Goal of the exercise —
Please return exactly the lines from the top of the data through the line that contains "Given: Click the 37.50 price level label", and skip all pictures.

Data provided —
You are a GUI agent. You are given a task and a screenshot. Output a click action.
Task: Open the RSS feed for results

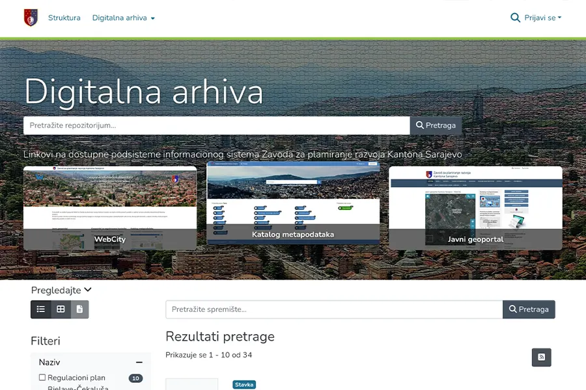[541, 357]
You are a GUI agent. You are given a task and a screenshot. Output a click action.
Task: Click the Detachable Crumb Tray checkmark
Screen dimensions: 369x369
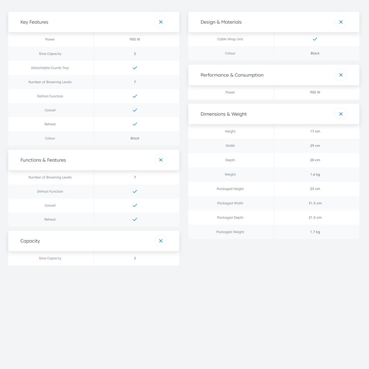[x=135, y=68]
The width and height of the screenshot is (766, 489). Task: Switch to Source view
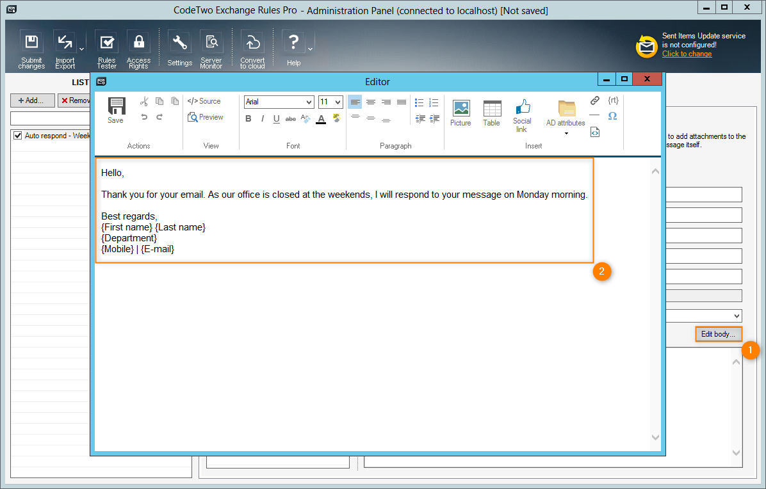coord(206,101)
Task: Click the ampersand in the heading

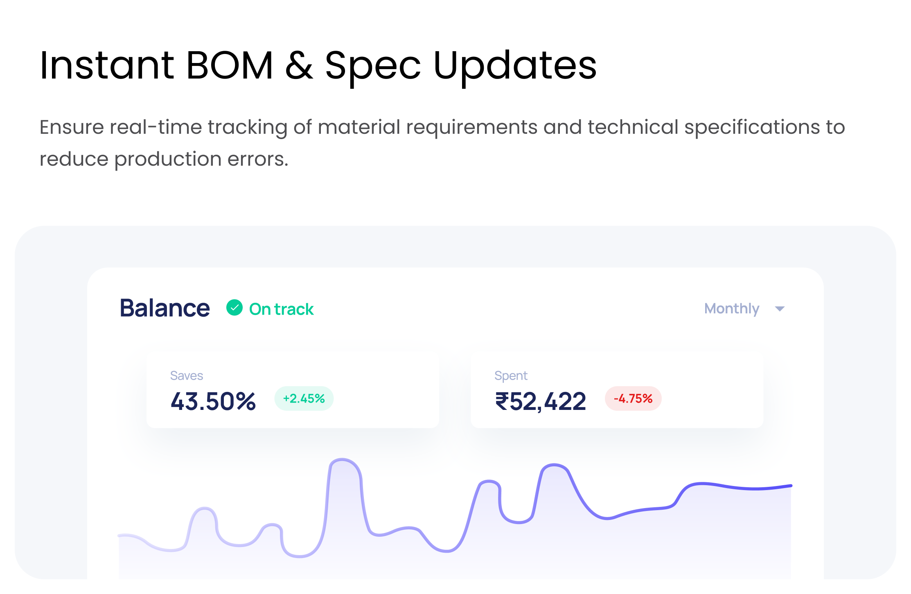Action: pyautogui.click(x=299, y=65)
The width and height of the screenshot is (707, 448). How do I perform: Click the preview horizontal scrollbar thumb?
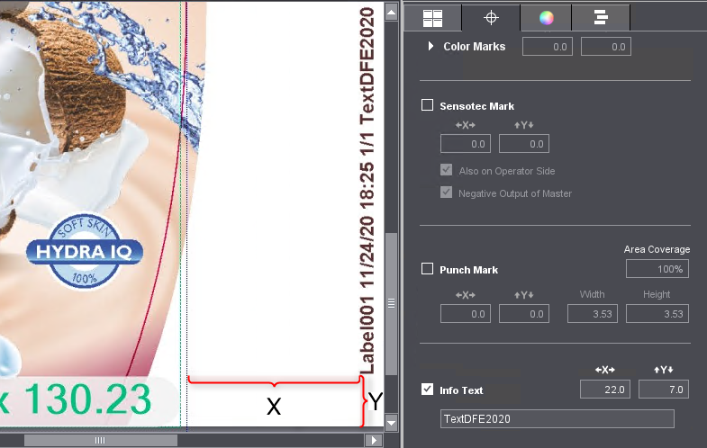[100, 440]
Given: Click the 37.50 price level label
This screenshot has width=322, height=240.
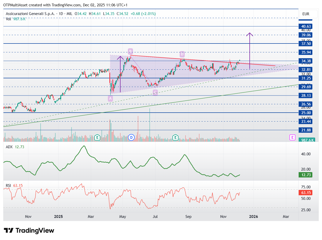Looking at the screenshot, I should tap(305, 44).
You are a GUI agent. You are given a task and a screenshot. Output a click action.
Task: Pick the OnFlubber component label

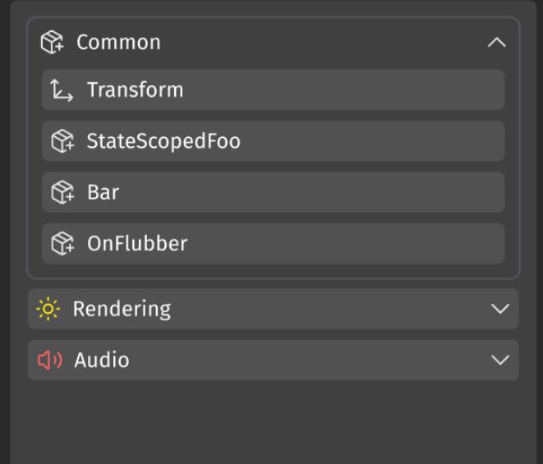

Exercise result —
You are a GUI agent. You are given a task and a screenshot. Output a click action.
Task: Open the RSS feed for results

[541, 357]
You are a GUI agent. You are given a task and a screenshot. Output a click action.
Task: Click the Detachable Crumb Tray checkmark
Screen dimensions: 369x369
[x=135, y=68]
The width and height of the screenshot is (766, 489). Task: Switch to Source view
coord(206,101)
Task: Click the ampersand in the heading

Action: pyautogui.click(x=299, y=65)
The width and height of the screenshot is (707, 448). How do I perform: Click the preview horizontal scrollbar thumb?
[100, 440]
Given: Click the 37.50 price level label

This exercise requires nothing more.